Aim: Can you render every line of the records below as a Markdown table with two columns, Row for its number and Text for the line itself, skipping any blank lines? Leave the pictures out of your answer.

Material for this task:
╭──

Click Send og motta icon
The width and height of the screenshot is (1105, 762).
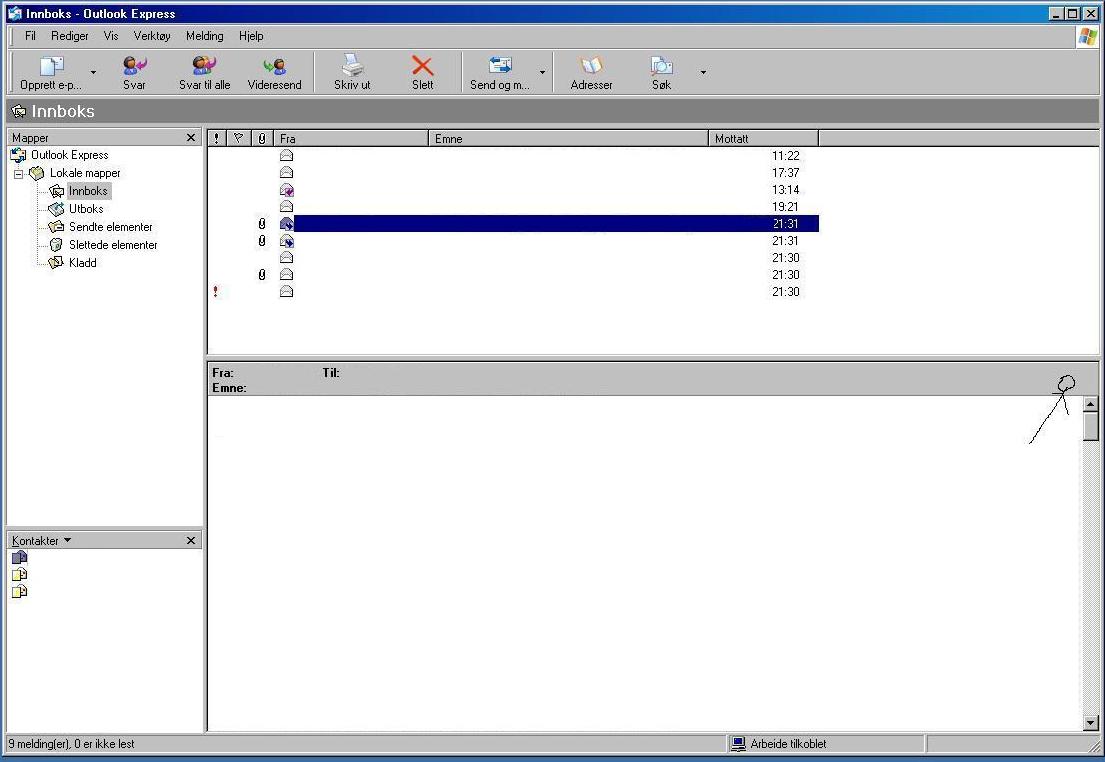click(x=499, y=68)
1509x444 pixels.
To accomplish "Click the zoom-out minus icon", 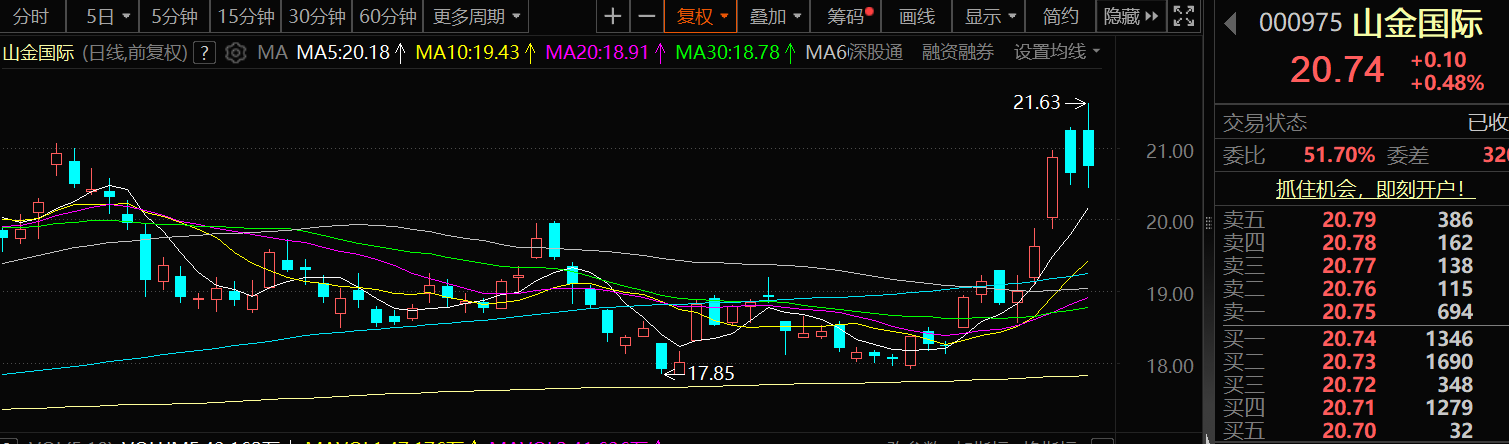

╰──

Response for this exercise:
| Row | Text |
|---|---|
| 1 | Click Send og motta icon |
| 2 | The width and height of the screenshot is (1105, 762). |
| 3 | click(x=499, y=68) |
| 4 | 1509x444 pixels. |
| 5 | To accomplish "Click the zoom-out minus icon",  |